Gestern hatte ich also Geburtstag und er schickte mir eine Sprachnachricht und sang mir ein Geburtstagslied vor. Danach bekam ich noch ein wenig italienische Amore zu hören. So etwas gefällt mir sehr. Ein Mann, der sich selbst nicht zu ernst nimmt, weil ich das auch nicht tue.

Am Abend wollte ich Abschalten, fragte meine beste Freundin nach Rat und sie schlug „Aushalten: nicht lachen“ vor. Perfekt! Das, und vegane Gummibären = der beste Geburtstag. Er wollte anrufen und meinte ein paar Stunden später, dass es später werden wird und er sich aber davor via Textnachricht bei mir melden wird, da er noch Besuch hat (oder zu Besuch ist). Der erste Gedanke, den ich hatte, war:

 „Trinkt er jetzt und wenn ja, will ich, dass er mich dann anruft? Wenn er mich anruft und angetrunken ist, dann ist er nicht mehr echt.“

Dieser Gedanke verblüffte mich und machte mich auf der anderen Seite auch etwas traurig. Ich wusste nicht, ob er tatsächlich trinkt, aber angetrunken wollte ich keinesfalls angerufen werden. Ich schaute eine Folge nach der nächsten und beschloss irgendwann zu schlafen und überlegte kurz, ob ich die Situation soeben uncool finde.

Früher wäre ich sauer gewesen und hätte nicht schlafen können. Ich hätte mir ausgemalt, wie ich mich nicht bei ihm melde und was das mit ihm machen würde. Ich hätte mir irgendeine abgefahrene, manipulative Taktik ausgemalt, oder einfach weiter getindert, nur, um das Gefühl zu haben, ihm eine reinzuwürgen. Nüchtern tue ich das nicht. Nüchtern denke ich:

„Das Ganze ändert rein gar nicht an dem Fakt, dass ich cool bin.“

Am nächsten Morgen schaue ich auf mein Handy und sehe eine Textnachricht auf meinem Display, in der er sich erklärt. Meine Vermutung wurde bestätigt, er hatte getrunken und hat mich nicht angetrunken angerufen.

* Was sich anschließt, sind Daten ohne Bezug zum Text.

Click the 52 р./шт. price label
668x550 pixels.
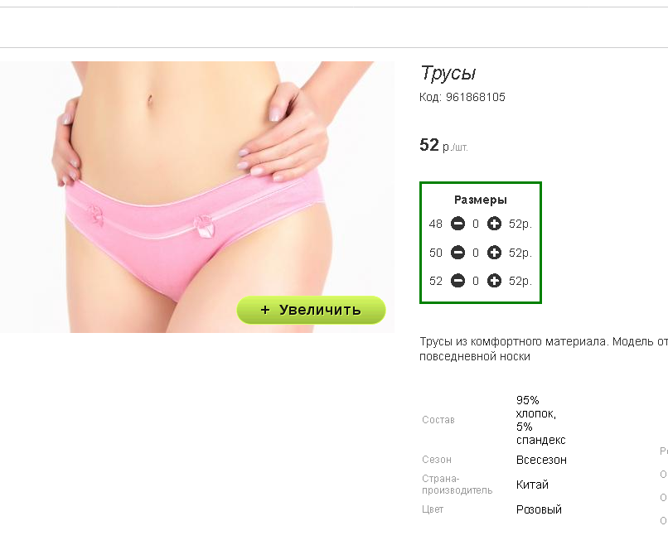pos(443,145)
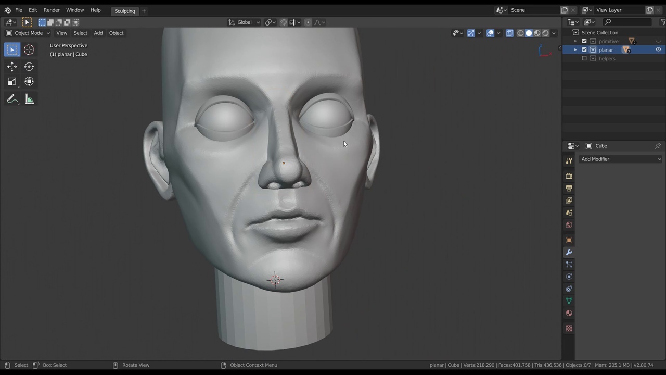
Task: Toggle planar object visibility in the Outliner
Action: click(659, 49)
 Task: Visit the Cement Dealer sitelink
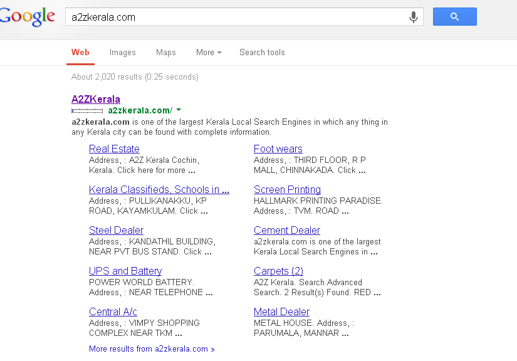click(x=287, y=230)
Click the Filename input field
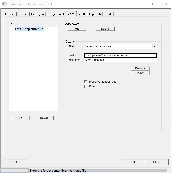172x173 pixels. click(x=120, y=60)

Beim Spaziergang mit meiner Hündin überlege ich mir, was ich zurückschreibe und beschließe, dass ich bei der Wahrheit bleibe und verschicke eine Sprachnachricht:

„Ähm. Ich musste beim Spaziergang kurz überlegen, was ich antworte. Also, an sich ist alles cool, aber ich fand es gestern schon etwas uncool, muss ich zugeben, aber gut ist ja wiederum, dass Du mich nicht angetrunken angerufen hast, weil, das wäre richtig uncool gewesen und das du einen Kater hast, tut mir nicht leid…haha.“

Er antwortet:

„Und genau deswegen habe ich nicht angerufen.“

Ein verpasster Anruf und eine Textnachricht.

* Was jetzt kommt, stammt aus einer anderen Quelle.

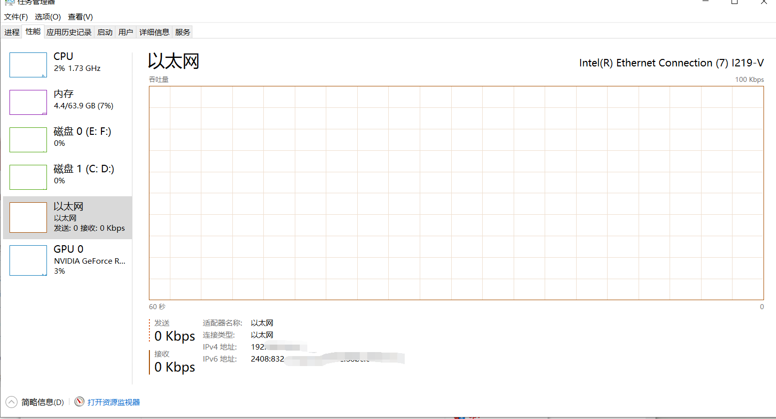
Task: Switch to the 服务 tab
Action: [x=182, y=32]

„Du musst dir definitiv einen anderen Provider suchen, wenn du deine Selbstständigkeit durchziehst. Ich kann mir nämlich nicht vorstellen, dass man dich ernst nimmt, wenn dich Süchtige anrufen und der Provider zu denen sagt: „WILLKOMMEN BEI BLAU!“

Ich pruste laut los vor Lachen. Wo er recht hat, hat er recht.